ACTION ITEM:
What percentage of adults does the article on recurring dreams say experience a recurring dream at some point?

======== EXTRACT ========

This Is What Really Causes Recurring Dreams

Dreaming allows us to go on a variety of adventures that we would never experience in real life. What is funny is that instead of taking advantage of this opportunity, our brains often like to repeat dreams we've already had. This is called a recurring dream and it happens to 60-75% of adults at some point. Unfortunately, most of these dreams tend to be negative, and they often involve the dreamer being in danger (per Consciousness and Cognition).

A survey conducted by AmeriSleep found that the most common recurring dreams include falling, being chased, and being back in school (isn't that a nightmare?). Some people have enjoyable recurring dreams that may include flying or going on wonderful vacations, but those tend to be few and far between. Interestingly, men are more likely to have these positive dreams than women, while women tend to beat out men when it comes to dreams of being chased or seeing creepy crawlies.

This is why you have recurring dreams

According to Healthline, recurring dreams expose our fears and the sources of stress in our lives. For example, if you dream of forgetting to study for a test, it is rooted in fear of failure, which may crop up before a date or job interview. People tend to experience recurrent dreams more often during times of stress (per Dreaming).

A distressing recurring dream may also point to unmet psychological needs, according to a 2018 study published in Motivation and Emotion. In fact, people with recurring dreams tend to have poorer mental health than those who do not. Some experts believe that in addition to highlighting daily struggles, recurring dreams may be the brain's way of processing trauma (per Sleep Foundation).

Recurring dreams often go away once their trigger is no longer present, Antonio Zadra wrote in his book Trauma and Dreams. The Sleep Foundation suggests relaxation exercises and even therapy to work out any underlying issues that may be at the root of your recurring dreams. Even just discussing and interpreting your nightmares may help put an end to them.

In the meantime, you can take advantage of these nightmares as an opportunity to lucid dream. This will involve recognizing the patterns within the nightmare, and then taking control of the dream and changing it to your liking, says Healthline.

======== DATA RECORDS ========

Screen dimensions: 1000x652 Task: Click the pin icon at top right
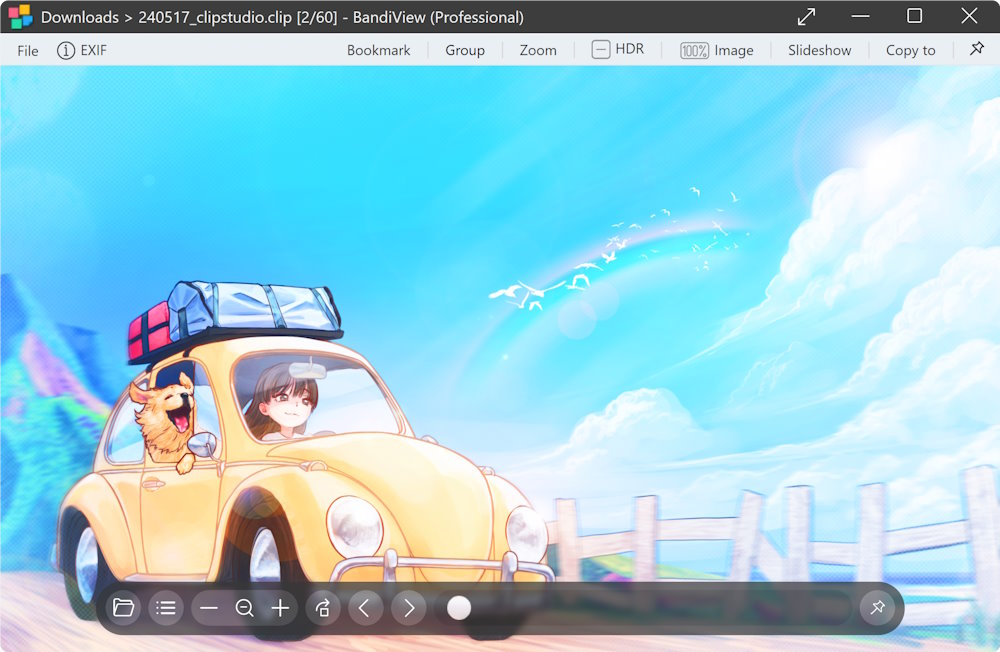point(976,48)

========
======== DATA RECORDS ========

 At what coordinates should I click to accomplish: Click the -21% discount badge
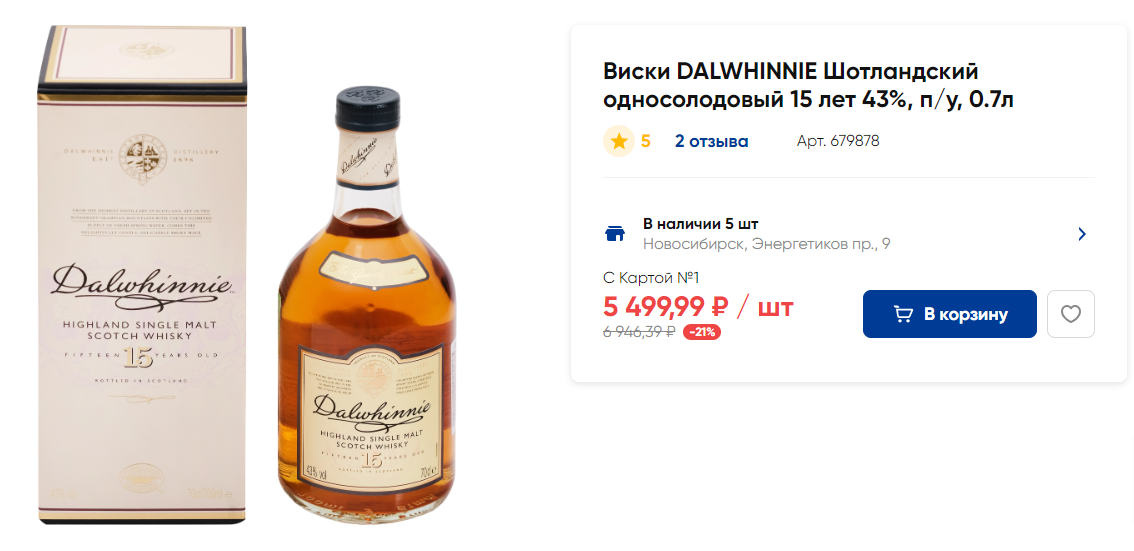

========
======== DATA RECORDS ========

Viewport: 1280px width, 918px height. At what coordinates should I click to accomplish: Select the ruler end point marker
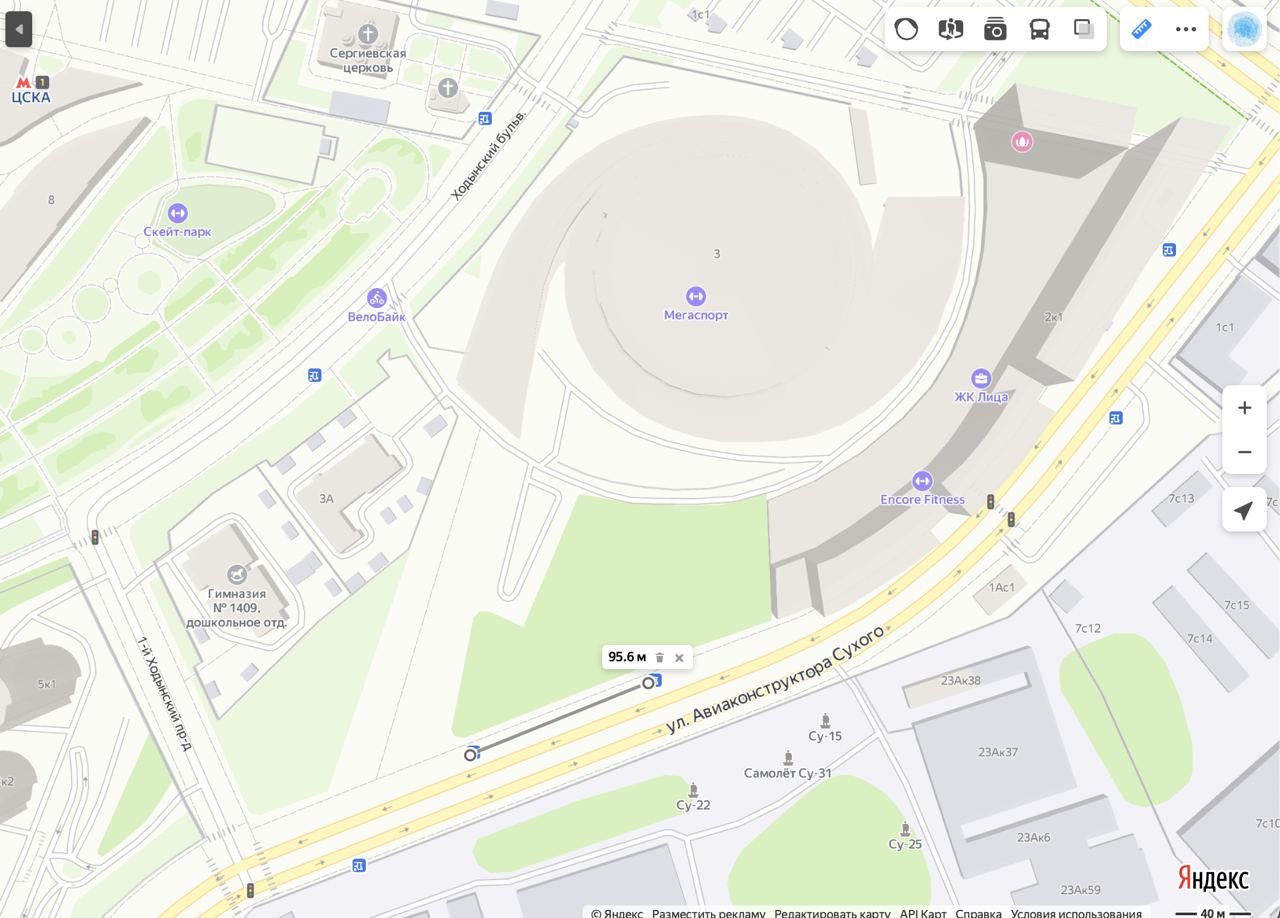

========

FINISHED EXERCISE:
60-75% of adults